First thing Daren Briscoe did? Collect his back pay.

June 5, 2009

Colbert editing Newsweek

by Smitty (h/t Rhetorican)

  I can nearly get into the idea of Stephen Colbert editing Newsweak. As much as I enjoyed his wonderfully titled I Am America (And So Can You!), I look forward to not reading this with added pleasure.
While I don’t advocate wanton cruelty to people, saying “Newsweak, I hope you die in a fire” types quite comfortably.

May 18, 2009

Newsweek: ‘Counterintuitive’Is the New Stupid

The Washington Post‘s Howard Kurtz reports on the new “strategery” at sister publication Newsweek:

Jon Meacham admits it is hard to explain, even to his own people, why chopping Newsweek’s circulation in half is a good thing.
“It’s hugely counterintuitive,” the magazine’s editor says. “The staff doesn’t understand it.” . . .
Newsweek, owned by The Washington Post Co. . . . is bleeding red ink, losing nearly $20 million in the first quarter. Newsweek, whose circulation was as high as 3.1 million in recent years, plans to cut that to 1.5 million by the beginning of 2010, in part by discouraging renewals. The magazine will begin charging the average subscriber about 90 cents an issue, nearly double the current rate.
“If we can’t convince a million and a half people we’re worth less than a dollar a week, the market will have spoken,” Meacham says. The newsstand price will also jump from $4.95 to $5.95, a buck more than Time.

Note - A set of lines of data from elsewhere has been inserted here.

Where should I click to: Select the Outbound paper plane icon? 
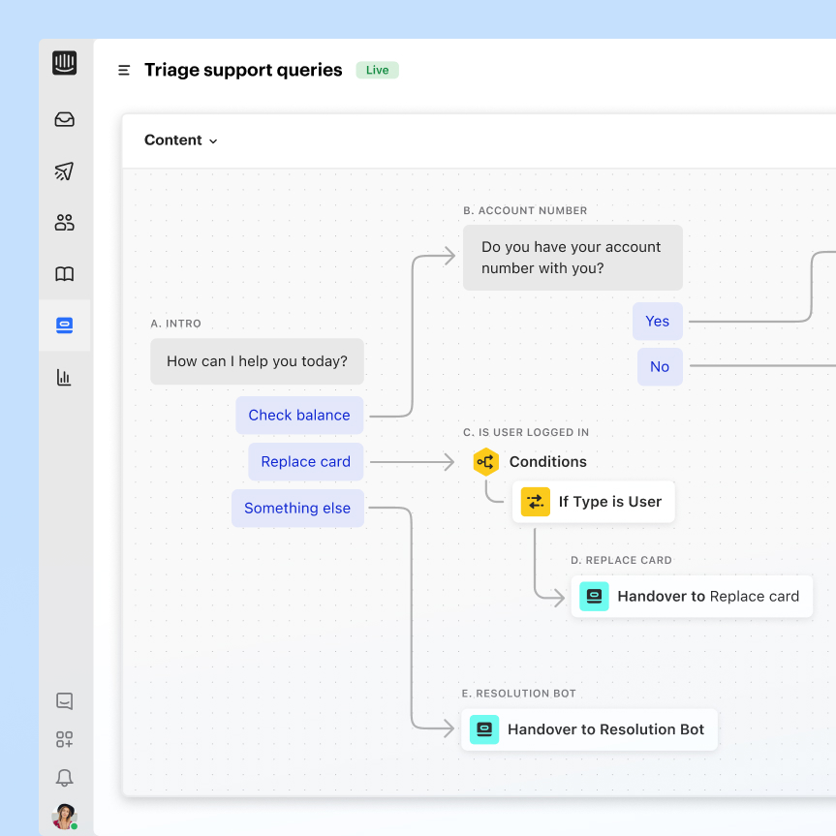click(x=64, y=170)
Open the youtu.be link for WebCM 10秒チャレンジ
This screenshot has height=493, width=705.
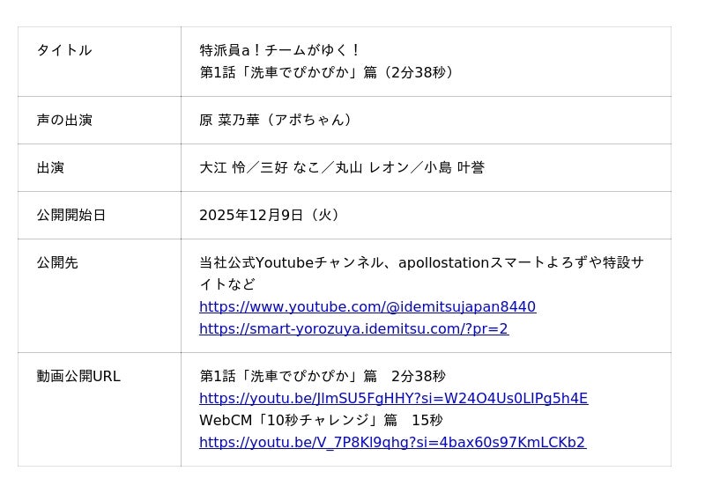(392, 443)
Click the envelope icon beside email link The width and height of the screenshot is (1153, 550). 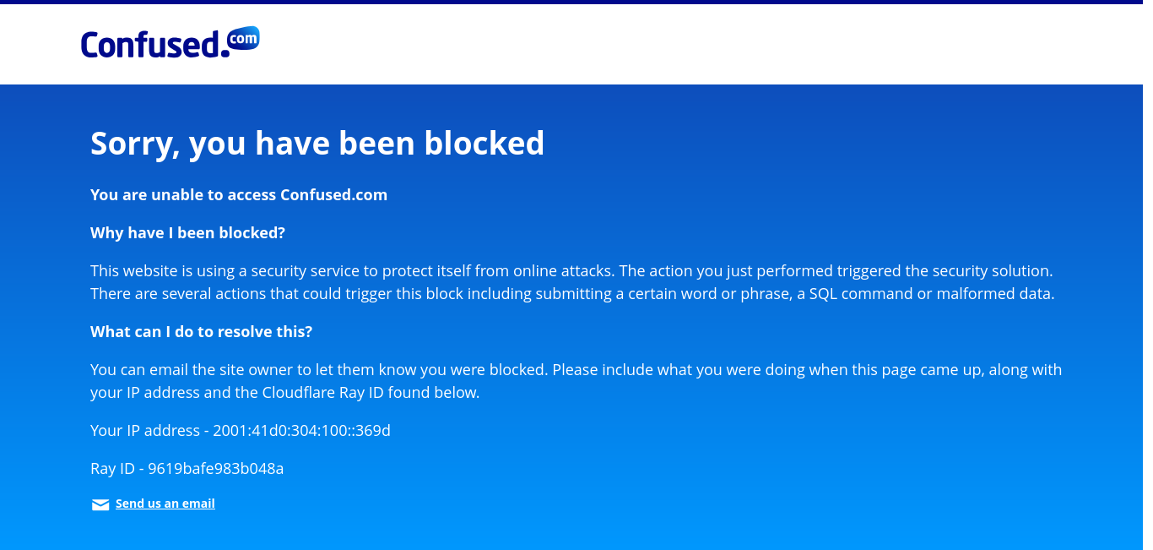(100, 505)

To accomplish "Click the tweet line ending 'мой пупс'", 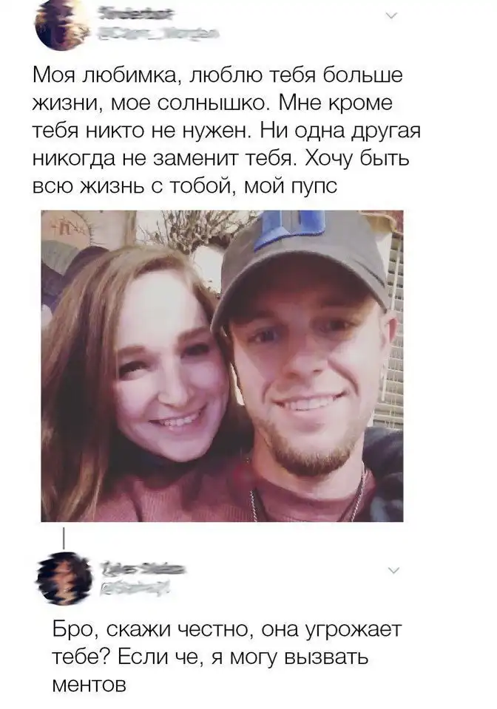I will 185,186.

(Hat-tip: Hot Air Headlines.) Raise the price and discourage subscriptions? Brilliant! And check out their “innovative” idea for revamping content:

Meacham, an admirer of the Economist, is fashioning a serious magazine for what he calls his base, with a heavy emphasis on politics and public policy.

Right. You’re going to turn a mass-circulation news magazine into some sort of highbrow policy journal . . . weekly! And then watch the money roll in! If this isn’t the stupidest business strategy in the history of journalism — that’s a pretty tough competition — it’s certainly in the Top Five.

Notice that Meacham’s idea is to publish a magazine resembling a magazine that he likes to read. Call it the Narcissus Reflecting Pool Theory of journalism: If the top editor admires a certain publication, then trying to imitate that publication must be a good business strategy. What you are doing, therefore, is producing a publication for your own editors, rather than for the readers.

This is all very good if the editor is a visionary with a sense of what the reading public wants. But if your editor is a clueless dingbat like Jon Meacham, you’re screwed.

My advice to Newsweek staffers: Update your resumes.

UPDATE: Welcome, fellow AOSHQ Morons! You might also enjoy my take on MoDoGate, and my most recent American Spectator column, “The Republicans Who Really Matter.”

UPDATE II: Allahpundit loves me again!

It smells like they’re trying to remake themselves into a lefty rag like the American Prospect albeit with a bit more populist appeal and investigative journalism. Not quite as highbrow as TNR, not quite as lowbrow as MSNBC, but extra “serious” and willing to charge a bit more for their new supposed prestige.

Now if I can just get him to front-page my Green Room post about the cowardice of the elite . . .

UPDATE III: Welcome NRO readers! Perhaps you’d like to sample some delicious lesbian cookies?

March 22, 2009

Obama Ethics Rules: Bug or Feature?

by Smitty

Newsweak, by way of the Puffington Host, is aflutter because the Obama Administration has

hundreds of top government posts stand empty. One reason: over-the-top ethics rules are disqualifying or driving away some of the best and the brightest

Are we allowed to float the question of whether setting over-the-top ethics rules might, itself, be unethical because it leaves positions unstaffed, and could lead to impropriety?

It’s the old law of unintended consequences: in order to satisfy a public desire for squeaky-clean government, elected officials have put at risk a more critical goal: dealing expeditiously with the financial crisis.

Couple of questions for the poor, victimized Administration:

  1. Does anyone, anyone, think that government is, was or will ever be “squeaky clean”?
  2. Does the person in the vegetative state you found in the previous question think that the 111th Congress or the Treasury has been dealing ethically with any of this?

Towards the end of the article we get another taste of “That Darn Technology Done Me Wrong Blues”:

Times have changed, of course. There was no cable TV in the 1930s, and government is much more transparent today—not a bad thing. The Obama team has become more than a little sensitive to criticism. “The idea that government is at a total standstill is just ridiculous,” says a White House aid speaking under the usual rules of anonymity. “We deserve some credit for what we’ve gotten done in the little time we’ve been here, especially considering the environment we’re in.”

Deserve? Only the Almighty knows what you or the Administration’s members deserve, buddy. That the scope of my judgement is limited to the ballot box is surely a feature.